- Activity: Reproduce the glove discussion below word for word, everything from "Hey, fine !!" down to "more professionnal model.".

- Exercise text:

▼

The P5 does have a few draw backs. The angular sensing does not work very well and the XYZ controls are not terribly accurate. Also it only updates at 60 hz which might be too slow for some kinds of uses. But the finger sensors are fairly accurate and for some uses it can be good. I got mine for $12, so you can't beat that (also the programming SDK is pretty easy). I'm definately interested in seeing what you guys do with your glove.
 
Hey, fine !! you are in a cool way to shorten latency between sound and brain. Here are my hopes:
Continue to work on a cheap digital glove for everybody, and let musicians, architects, gamers find their own use. Just build your glove with a universal interface so programmers could develop drivers for any program on any system.
Work hard on resolution, data rate, full spatial localisation (I mean relative localization of one hand against other as absolute localization refering to a fixed object could be very difficult to maintain for a live musical performance). Quickly build a low cost model to sell and get money to improve more professionnal model.
 
its cool that its cheap and wireless - but the principle is a bit tired.

▲

- Information provided:
▼

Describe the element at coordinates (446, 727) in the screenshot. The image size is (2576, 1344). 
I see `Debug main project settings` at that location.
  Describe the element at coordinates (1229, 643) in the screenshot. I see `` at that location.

▲

- Answer space:
Hey, fine !! you are in a cool way to shorten latency between sound and brain. Here are my hopes:
Continue to work on a cheap digital glove for everybody, and let musicians, architects, gamers find their own use. Just build your glove with a universal interface so programmers could develop drivers for any program on any system.
Work hard on resolution, data rate, full spatial localisation (I mean relative localization of one hand against other as absolute localization refering to a fixed object could be very difficult to maintain for a live musical performance). Quickly build a low cost model to sell and get money to improve more professionnal model.